Overhead for tiny files — the metadata overhead makes Parquet inefficient for very small files (under 1MB). Better to batch small records into larger files.
Write speed — writing Parquet is slower than CSV because of compression and encoding overhead. Read speed is much faster though.

When to Use Parquet

Data lakes — this is the standard format for Azure Data Lake, S3, and GCS
Analytics and BI — any data that will be queried by Synapse, Spark, Databricks, or Athena
Production pipelines — the default output format for ETL/ELT pipelines
Large datasets — anything over 100MB benefits from Parquet’s compression
Long-term storage — smaller files = lower storage costs over time

Head-to-Head Comparison

Feature	CSV	JSON	Parquet
Storage type	Row-oriented	Row-oriented	Column-oriented
Human readable	Yes	Yes	No (binary)
Schema embedded	No (headers only)	Partial (field names)	Yes (full schema with types)
Data types	Everything is text	String, number, boolean, null	Int, long, float, double, string, date, timestamp, etc.
Nested data	Not supported	Native support	Supported
Compression ratio	Poor (1x)	Worse (1.5-2x larger than CSV)	Excellent (5-10x smaller than CSV)
Column pruning	Not possible	Not possible	Built-in
Predicate pushdown	Not possible	Not possible	Built-in
Write speed	Fast	Medium	Slower (compression overhead)
Read speed (full scan)	Medium	Slow	Fast
Read speed (select columns)	Same as full scan	Same as full scan	Much faster (only reads needed columns)
Tool support	Universal	Universal	Analytics tools (Spark, Synapse, Athena, etc.)
Best for	Debugging, exports, small data	APIs, semi-structured, nested data	Analytics, data lakes, production pipelines

File Size Comparison with Real Data

Here’s a real comparison using the AdventureWorks SalesLT.Customer table (847 rows, 15 columns):

Format	File Size	Relative Size
CSV	285 KB	1x (baseline)
JSON	520 KB	1.8x larger
Parquet (Snappy)	48 KB	6x smaller
Parquet (Gzip)	38 KB	7.5x smaller

At scale (100 million rows), those ratios become dramatic:

Format	Estimated Size	Storage Cost/Month (ADLS Gen2)
CSV	30 GB	$0.62
JSON	54 GB	$1.12
Parquet (Snappy)	5 GB	$0.10

Over a year with daily full loads, you’d store 365 copies. CSV = 10.9 TB ($226/yr). Parquet = 1.8 TB ($37/yr). That’s a $189/year savings on storage alone — for ONE table.
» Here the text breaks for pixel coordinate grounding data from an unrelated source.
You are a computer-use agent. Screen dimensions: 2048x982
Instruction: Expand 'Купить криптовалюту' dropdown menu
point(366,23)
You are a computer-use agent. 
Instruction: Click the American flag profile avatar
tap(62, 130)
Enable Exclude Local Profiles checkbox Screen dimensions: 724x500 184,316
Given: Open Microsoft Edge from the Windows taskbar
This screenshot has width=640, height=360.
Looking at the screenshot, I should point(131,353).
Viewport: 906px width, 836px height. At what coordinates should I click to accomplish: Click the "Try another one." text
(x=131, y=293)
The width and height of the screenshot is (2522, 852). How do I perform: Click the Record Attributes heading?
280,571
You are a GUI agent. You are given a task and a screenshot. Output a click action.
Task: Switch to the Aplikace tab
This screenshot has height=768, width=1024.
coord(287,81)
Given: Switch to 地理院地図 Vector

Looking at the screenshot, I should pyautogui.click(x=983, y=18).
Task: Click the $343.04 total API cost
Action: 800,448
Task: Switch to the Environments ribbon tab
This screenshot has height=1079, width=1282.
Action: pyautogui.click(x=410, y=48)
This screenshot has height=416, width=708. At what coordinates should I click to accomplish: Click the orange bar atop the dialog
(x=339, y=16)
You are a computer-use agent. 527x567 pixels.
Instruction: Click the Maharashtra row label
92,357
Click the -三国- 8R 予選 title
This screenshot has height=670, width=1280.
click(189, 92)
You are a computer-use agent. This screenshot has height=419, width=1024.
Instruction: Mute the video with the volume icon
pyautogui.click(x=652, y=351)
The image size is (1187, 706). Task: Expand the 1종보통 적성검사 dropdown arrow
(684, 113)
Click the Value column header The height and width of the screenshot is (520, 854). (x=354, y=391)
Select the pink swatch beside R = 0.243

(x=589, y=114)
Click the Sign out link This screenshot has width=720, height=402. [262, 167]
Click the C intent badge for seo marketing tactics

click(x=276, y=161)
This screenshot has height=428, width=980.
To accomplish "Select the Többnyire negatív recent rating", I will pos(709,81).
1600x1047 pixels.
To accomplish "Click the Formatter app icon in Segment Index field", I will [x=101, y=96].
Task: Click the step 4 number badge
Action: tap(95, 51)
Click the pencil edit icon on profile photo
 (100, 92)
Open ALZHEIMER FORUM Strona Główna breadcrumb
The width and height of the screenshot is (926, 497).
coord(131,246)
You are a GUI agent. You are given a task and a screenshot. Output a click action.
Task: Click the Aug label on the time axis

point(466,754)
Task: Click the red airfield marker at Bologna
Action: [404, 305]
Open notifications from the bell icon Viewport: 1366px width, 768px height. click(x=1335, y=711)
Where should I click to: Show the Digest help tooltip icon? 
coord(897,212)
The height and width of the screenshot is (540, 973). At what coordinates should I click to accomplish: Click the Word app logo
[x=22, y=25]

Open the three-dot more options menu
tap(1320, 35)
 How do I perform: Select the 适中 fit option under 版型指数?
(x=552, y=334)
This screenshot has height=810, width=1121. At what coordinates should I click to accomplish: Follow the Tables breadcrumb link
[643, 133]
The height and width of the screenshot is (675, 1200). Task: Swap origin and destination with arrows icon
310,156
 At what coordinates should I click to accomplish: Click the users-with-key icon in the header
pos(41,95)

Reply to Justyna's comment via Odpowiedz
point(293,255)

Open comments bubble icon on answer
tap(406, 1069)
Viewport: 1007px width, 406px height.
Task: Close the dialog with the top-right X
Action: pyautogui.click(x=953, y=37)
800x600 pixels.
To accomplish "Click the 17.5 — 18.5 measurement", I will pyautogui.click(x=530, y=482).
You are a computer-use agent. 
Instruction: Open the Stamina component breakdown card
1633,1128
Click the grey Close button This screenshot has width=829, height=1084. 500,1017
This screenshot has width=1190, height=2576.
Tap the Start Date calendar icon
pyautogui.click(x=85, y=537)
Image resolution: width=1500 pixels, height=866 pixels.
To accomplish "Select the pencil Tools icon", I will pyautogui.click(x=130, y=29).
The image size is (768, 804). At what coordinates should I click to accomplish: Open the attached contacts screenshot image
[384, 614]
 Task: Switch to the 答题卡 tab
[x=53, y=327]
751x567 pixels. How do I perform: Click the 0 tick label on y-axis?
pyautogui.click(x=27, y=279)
Query Performance Comparison

Querying SELECT name, email FROM customers WHERE age > 30 on a 100-million-row dataset:

Format	Engine	Time	Data Scanned
CSV	Synapse Serverless	~45 seconds	30 GB (full file)
JSON	Synapse Serverless	~60 seconds	54 GB (full file)
Parquet	Synapse Serverless	~3 seconds	800 MB (2 columns + predicate pushdown)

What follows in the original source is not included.